- [SUPPLIED PASSAGE]
:::::
You asked, we answered: How can I treat my ADHD symptoms without Adderall?

Man staring at a computer

Question:

I’m having trouble finding Adderall in stock for my ADHD. What can I do for my ADHD symptoms?

Answered by psychiatrist Ryan T. Edwards, MD:

In October 2022, the Food and Drug Administration announced a widespread shortage of Adderall, a psychostimulant that health care providers frequently prescribe to treat symptoms of attention-deficit/hyperactivity disorder – ADHD. While a few manufacturers have declared they’re no longer experiencing shortages, some patients may still have trouble accessing their Adderall.

What is Adderall, and how does it help?

Adderall is a psychostimulant medication that increases the availability of dopamine in your brain. Dopamine – one of your brain’s primary neurotransmitters – helps regulate a number of functions in your brain, including impulse control, attention, focus, and pleasure and reward activities.

For patients with ADHD, Adderall increases dopamine available to your brain, especially in the parts of it – the frontal lobes – contributing to what we think causes ADHD. Increased dopamine in the frontal lobes helps your brain to “apply the brakes” more effectively in certain situations that can trigger problems associated with ADHD.

Are there withdrawal symptoms when you stop using Adderall?
:::::
- [RECORDED INFORMATION]
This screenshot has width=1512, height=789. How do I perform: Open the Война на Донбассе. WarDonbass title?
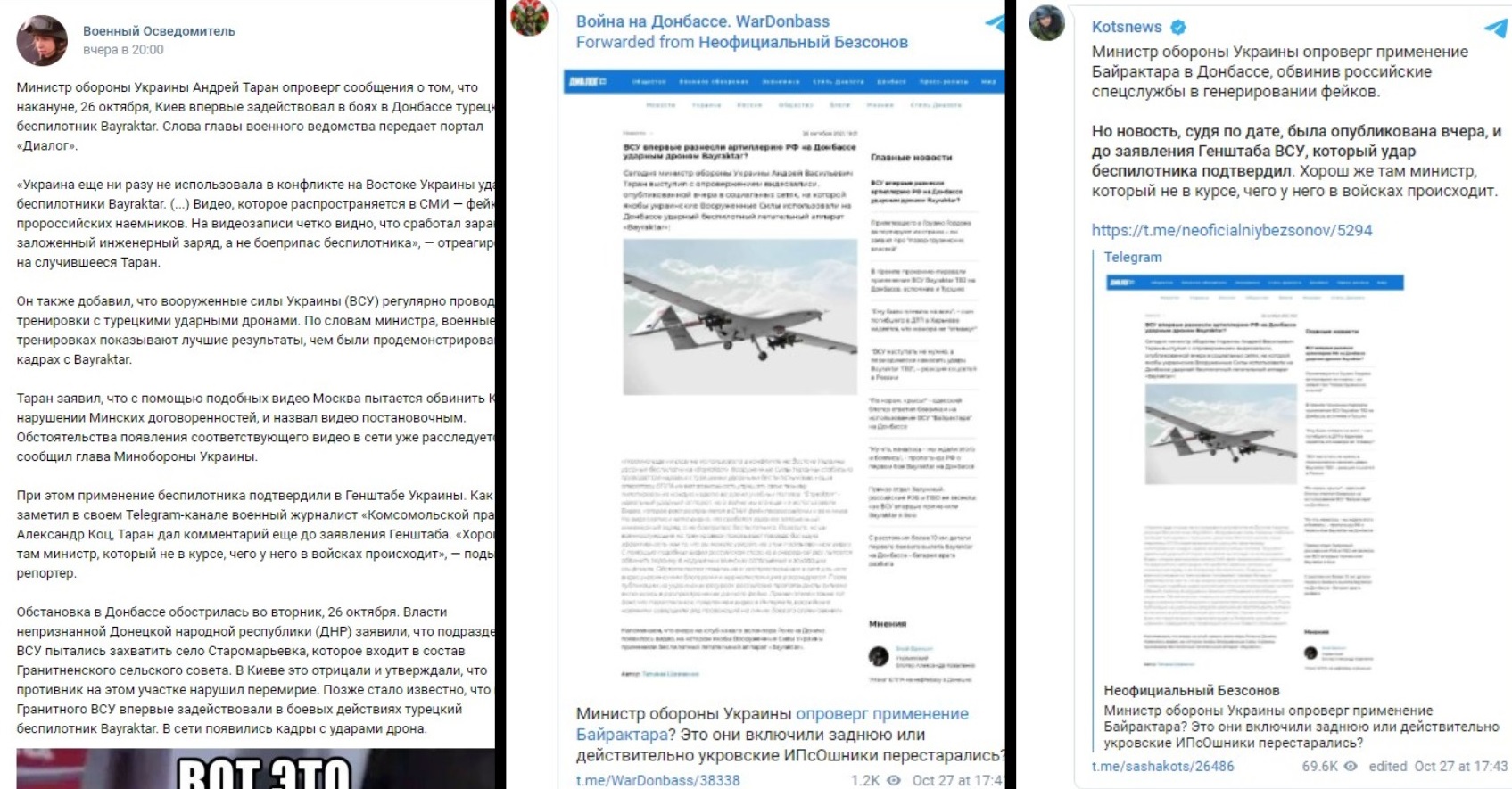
:::::
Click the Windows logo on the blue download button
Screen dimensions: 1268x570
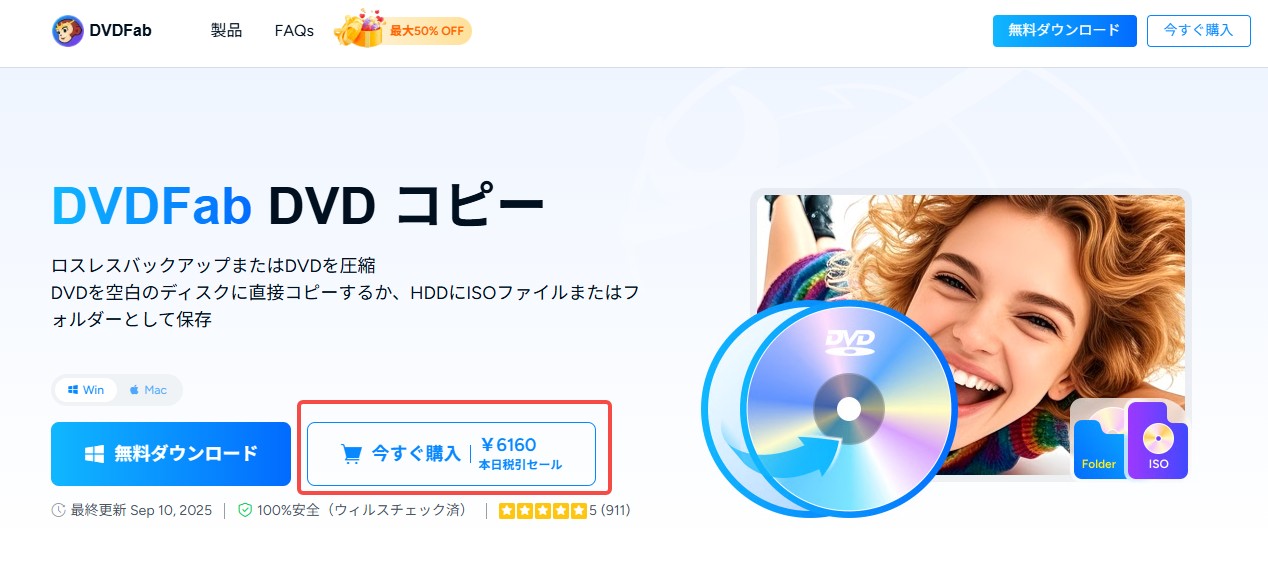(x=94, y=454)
:::::
- [BRIEF] Carry on writing the article about treating ADHD without Adderall, starting right after its last line. The items have nothing to do with this.

- [RESPONSE AREA]
Patients who have been on Adderall for quite a while – several months to years – at relatively high doses are more likely to experience withdrawal symptoms if they stop taking their prescription. These symptoms typically last approximately three days and can include headaches, irritability and sleep changes. While not medically dangerous, withdrawal can sometimes lead to unpredictable mental health issues.

Abrupt Adderall withdrawal can create a situation where your ADHD is entirely untreated. So, patients used to being adequately treated through Adderall will continue to place themselves in the same situations – like school or even riding a bike – without the extra help they received from ADHD medications.

For children and young adults, such an abrupt stop may contribute to self-esteem issues, school failure, and an increased risk of accidents like when riding a bike or around a swimming pool. Decreasing the risk of accidents is especially vital, as kids that are untreated with ADHD have a higher risk of accidents – which is the number one cause of death of children in America.

So, if parents decide not to treat their children with ADHD medicines for any reason – they ran out, cannot obtain more, or are choosing to take a break – we recommend extra monitoring and caution, especially around situations that could present danger or when they could lose a lot of school time.

Treating ADHD without medications

It’s worth noting that medication management – through medicines like Adderall or Ritalin – is one of the most effective treatment options for ADHD. Still, if you cannot obtain your prescription or decide to take a break, there are several different treatment options for patients with ADHD.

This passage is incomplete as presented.